Distribution of the $L^{2}$ norm of a vector of components drawn from Gaussian distributions

Question

I recently asked this question involving uniform distributions. I am wondering what would be the equivalent for Gaussian distributions. The problem states as follows.

We consider a random vector $\vec{v} = \left(x_{1}, x_{2}, \dots, x_{n}\right)$ built from $n$ real random variables drawn from a Gaussian distribution $\mathcal{N}\left(\mu, \sigma\right)$, $\mu$ and $\sigma$ being the same for all $x_{i}$.

What is the distribution $D$ of the $L^{2}$-norm of such random vectors $\vec{v}$: $\left\lVert\vec{v}\right\rVert_{2} = \sqrt{x_{1}^{2}+x_{2}^{2}+\dots+x_{n}^{2}}$?

In other words, what is the analytical expression of the distribution obtained through this numerical experiment:

# Packages
import numpy as np
import random as rd
import matplotlib.pyplot as plt

# Parameters
mu = 5
sigma = 2
n = 10
count = 100000

# Compute a random norm
def random_norm(mu, sigma, n):
    v = [rd.gauss(mu, sigma) for i in range(0, n)]
    return sum([x ** 2 for x in v]) ** (1./2.)

# Generate random vectors and compute their norm
norms = [random_norm(mu, sigma, n) for i in range(0, count)]

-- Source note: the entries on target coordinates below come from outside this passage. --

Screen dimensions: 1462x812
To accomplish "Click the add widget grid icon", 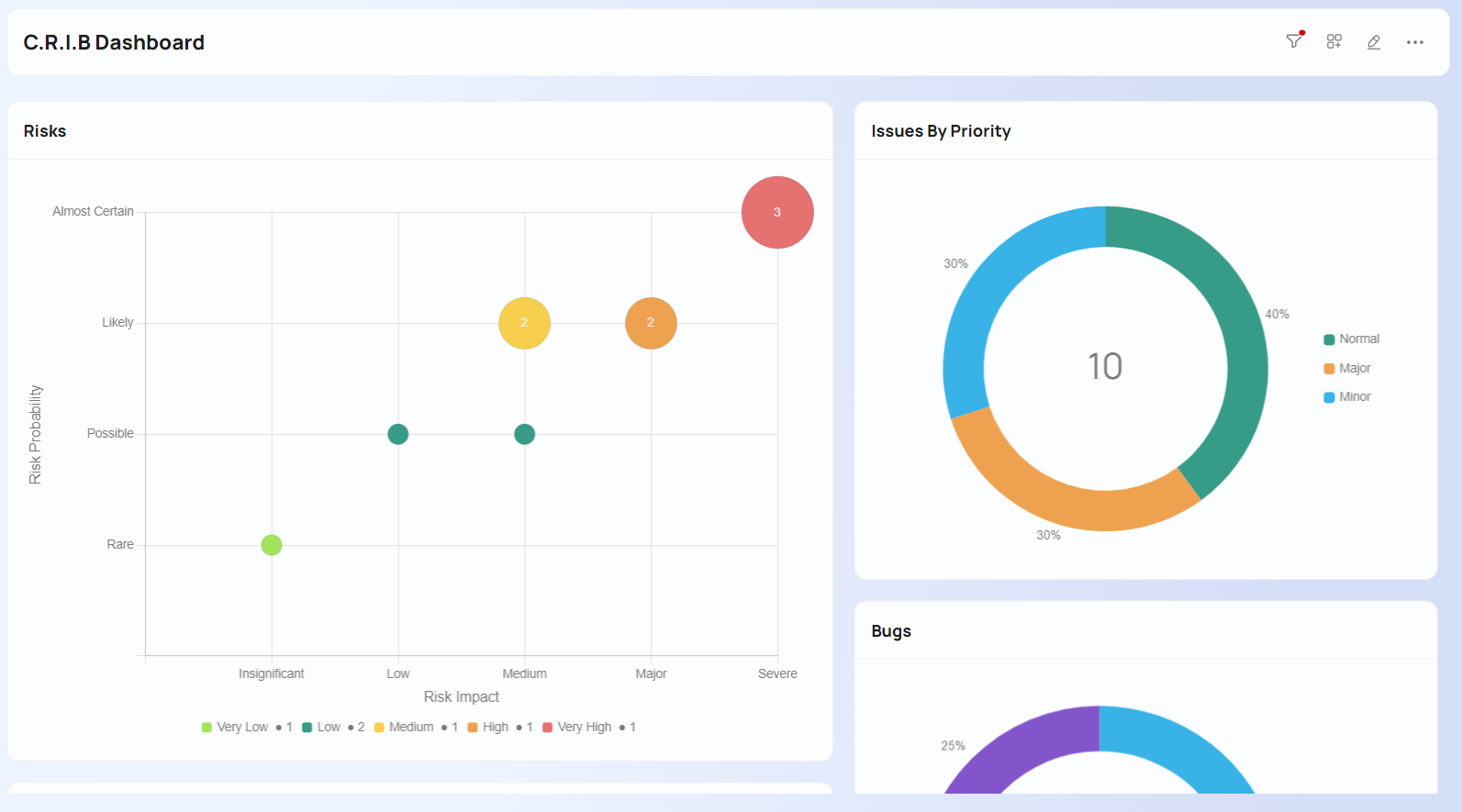I will (1334, 41).
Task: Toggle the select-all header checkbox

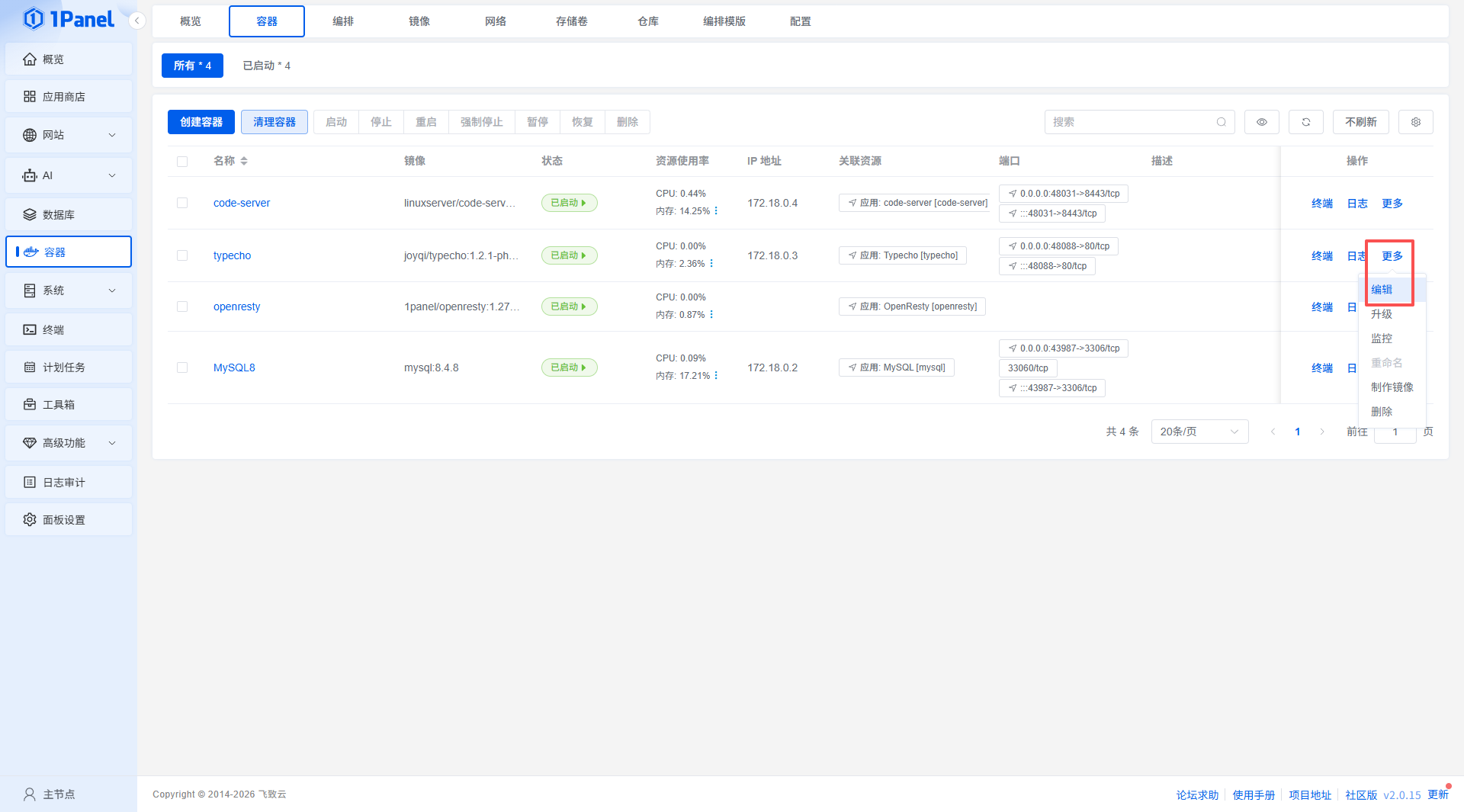Action: pos(182,162)
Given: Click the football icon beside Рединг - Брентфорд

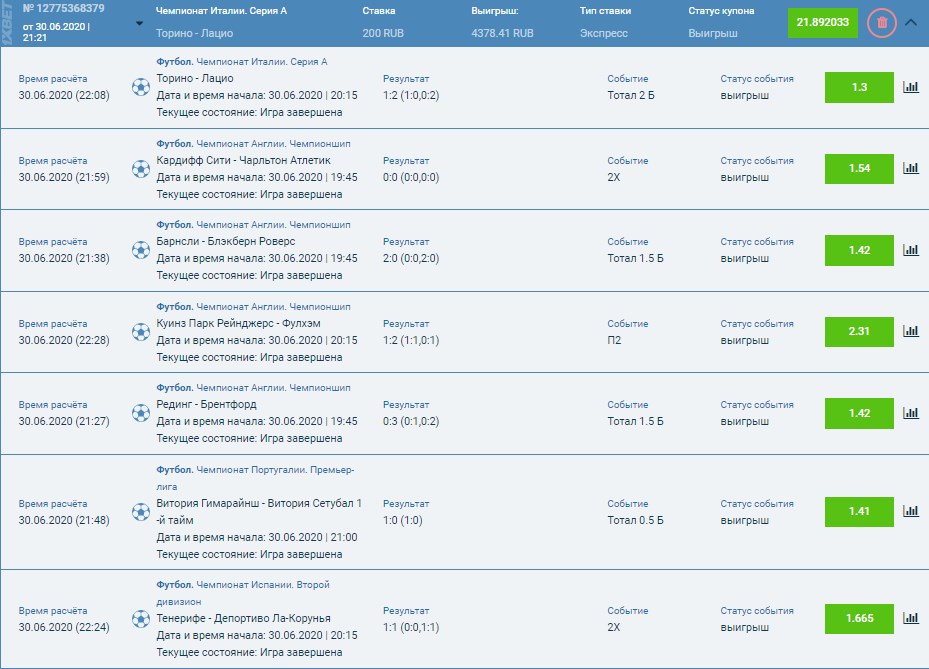Looking at the screenshot, I should point(141,413).
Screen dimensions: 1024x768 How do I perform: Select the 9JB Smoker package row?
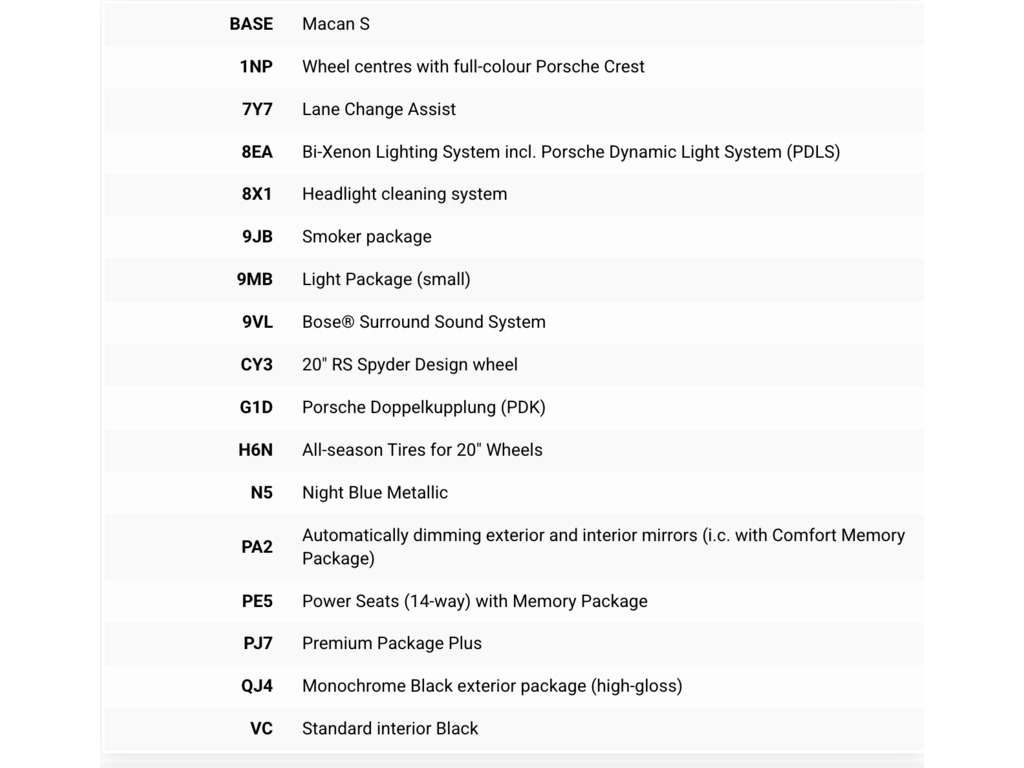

# Plot the resulting distribution
plt.hist(norms, 100)
plt.show()

Answer 1

The non-central Chi distribution with $k$ degrees of freedom gives the distribution of $\sqrt{\sum_{i = 1}^{k}\left(X_{i}/\sigma_{i}\right)^{2}}$ for independent Gaussian random variables with variances $\sigma_{1}^{2}, \dots, \sigma_{k}^{2}$ and means $\mu_{1}, \dots, \mu_{k}$. It has the density function $$f\left(x;k,\lambda\right)=\dfrac{e^{-\left(x^2+\lambda^2\right)/2}x^k\lambda} {\left(\lambda x\right)^{k/2}} I_{k/2-1}\left(\lambda x\right)$$ where $\lambda = \sqrt{\sum_{i = 1}^{k}\mu_{i}^{2}}$ and $I_{k/2-1}\left(\lambda x\right)$ is a modified Bessel function of the first kind.

So it follows that in our case with standard deviation $\sigma$ and mean $\mu$, the density function of the $L^{2}$ norm will be that of a scaled non-central Chi distribution with $n$ degrees of freedom $f\left(x/\sigma;n,\lambda\right)$, where $\lambda = \sqrt{n}\mu/\sigma$.

To see this, we can view our desired norm as being formed by $$\sqrt{X_{1}^{2} + \dots + X_{n}^{2}} = \sigma\sqrt{Y_{1}^{2} + \dots + Y_{n}^{2}}$$ where $Y_{i} \sim \mathcal{N}\left(\mu/\sigma, 1\right)$.